Après avoir réalisé une enquête en ligne auprès des habitants, le département a organisé des ateliers avec les élus, les associations, les citoyens. Les solutions qui émergeront de cette consultation seront présentées cet été à la population.
"Il y a eu six axes de réflexion : favoriser les mobilités douces, sensibiliser dès le plus jeune âge aux mobilités actives, favoriser les modes partagés, optimiser l'existant (réseaux, véhicules dormants…) mais aussi la mobilité inversée", explique l'élu.
Dans les zones rurales, l'accès aux services publics est primordial. La mobilité inversée peut donc être une solution : "La maison de service mobile peut être une bonne idée mais n'est pas généralisable partout.
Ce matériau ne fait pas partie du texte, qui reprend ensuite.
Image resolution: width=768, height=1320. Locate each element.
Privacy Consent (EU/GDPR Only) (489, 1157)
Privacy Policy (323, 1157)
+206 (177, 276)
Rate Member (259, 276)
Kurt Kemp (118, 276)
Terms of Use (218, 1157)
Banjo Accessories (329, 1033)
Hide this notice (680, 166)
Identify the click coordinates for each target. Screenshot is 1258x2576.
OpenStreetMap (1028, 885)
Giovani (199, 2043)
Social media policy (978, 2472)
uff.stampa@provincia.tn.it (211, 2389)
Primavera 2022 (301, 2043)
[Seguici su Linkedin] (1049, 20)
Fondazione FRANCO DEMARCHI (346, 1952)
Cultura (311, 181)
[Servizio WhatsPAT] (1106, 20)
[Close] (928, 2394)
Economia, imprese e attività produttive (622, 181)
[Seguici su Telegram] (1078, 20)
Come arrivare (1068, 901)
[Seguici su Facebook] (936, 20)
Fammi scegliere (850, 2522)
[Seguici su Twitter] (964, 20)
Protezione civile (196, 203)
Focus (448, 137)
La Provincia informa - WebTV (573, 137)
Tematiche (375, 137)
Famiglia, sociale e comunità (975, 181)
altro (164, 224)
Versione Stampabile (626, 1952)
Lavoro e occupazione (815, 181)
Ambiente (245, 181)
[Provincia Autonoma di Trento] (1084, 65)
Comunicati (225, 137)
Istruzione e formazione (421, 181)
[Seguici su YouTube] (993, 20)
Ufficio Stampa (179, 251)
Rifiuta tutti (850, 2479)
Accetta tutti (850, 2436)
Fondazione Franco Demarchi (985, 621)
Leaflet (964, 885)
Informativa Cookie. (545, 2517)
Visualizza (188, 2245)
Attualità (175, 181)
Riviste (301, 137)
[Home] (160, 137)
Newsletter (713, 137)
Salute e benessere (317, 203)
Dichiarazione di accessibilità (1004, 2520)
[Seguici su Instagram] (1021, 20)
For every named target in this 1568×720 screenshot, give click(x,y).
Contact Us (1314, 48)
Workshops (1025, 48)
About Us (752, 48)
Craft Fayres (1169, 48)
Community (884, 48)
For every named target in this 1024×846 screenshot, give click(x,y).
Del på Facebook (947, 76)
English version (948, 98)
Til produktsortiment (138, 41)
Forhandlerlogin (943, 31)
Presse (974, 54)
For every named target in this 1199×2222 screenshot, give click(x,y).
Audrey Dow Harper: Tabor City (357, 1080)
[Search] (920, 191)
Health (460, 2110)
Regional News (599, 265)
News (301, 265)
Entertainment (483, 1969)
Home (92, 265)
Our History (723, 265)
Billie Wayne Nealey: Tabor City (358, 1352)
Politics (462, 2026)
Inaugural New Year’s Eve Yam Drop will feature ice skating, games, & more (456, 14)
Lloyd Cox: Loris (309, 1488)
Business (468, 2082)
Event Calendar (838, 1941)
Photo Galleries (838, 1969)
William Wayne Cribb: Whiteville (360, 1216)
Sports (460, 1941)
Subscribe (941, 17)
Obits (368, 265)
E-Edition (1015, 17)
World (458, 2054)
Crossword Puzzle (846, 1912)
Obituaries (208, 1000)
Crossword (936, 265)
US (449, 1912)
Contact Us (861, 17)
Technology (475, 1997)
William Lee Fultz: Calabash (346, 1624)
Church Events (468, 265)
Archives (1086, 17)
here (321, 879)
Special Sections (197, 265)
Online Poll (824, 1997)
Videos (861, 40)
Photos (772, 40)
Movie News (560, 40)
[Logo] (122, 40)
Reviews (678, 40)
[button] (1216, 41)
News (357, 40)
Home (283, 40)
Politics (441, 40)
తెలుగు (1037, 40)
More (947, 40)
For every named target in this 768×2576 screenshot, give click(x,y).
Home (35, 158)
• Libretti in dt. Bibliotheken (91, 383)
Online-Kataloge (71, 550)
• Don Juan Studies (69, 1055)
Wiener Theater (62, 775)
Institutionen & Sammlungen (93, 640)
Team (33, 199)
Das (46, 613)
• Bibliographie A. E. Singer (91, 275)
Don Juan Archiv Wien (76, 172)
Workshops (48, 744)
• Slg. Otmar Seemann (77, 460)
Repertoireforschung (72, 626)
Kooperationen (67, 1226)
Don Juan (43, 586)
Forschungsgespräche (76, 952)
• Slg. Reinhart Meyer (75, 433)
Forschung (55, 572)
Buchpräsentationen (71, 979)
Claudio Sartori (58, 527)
Emmener les services publics dans les petites communes isolées peut fonctionner".
Le département cherche également à décloisonner ses actions : "Il faut revoir notre manière de penser en silo. Par exemple, le département aide un Epahd à acheter un minibus, mais combien de temps ce véhicule sera-t-il réellement utilisé ? Pourquoi ne pas utiliser ce véhicule dormant pour emmener trois mamies au marché d'une ville voisine, alors que la suppression d'une ligne de bus peu fréquentée les en a privées", illustre Patrick Valois.
Le département veut également promouvoir les déplacements en vélo : "Avec l'électrique, on a une nouvelle population qui passe au cyclable". Depuis le 1er janvier, le Nord a entamé le balisage de son réseau cyclable pour, à terme, couvrir tout le département.
L'AMI French mobility vise à soutenir des expérimentations de ce genre sur la mobilité du quotidien dans les territoires peu denses, ruraux et de montagne. Une première vague de 23 projets a été retenue en septembre 2018 (3) . Vingt sept nouveaux projets (4) ont été sélectionnés en janvier. Une troisième édition devrait être lancée prochainement.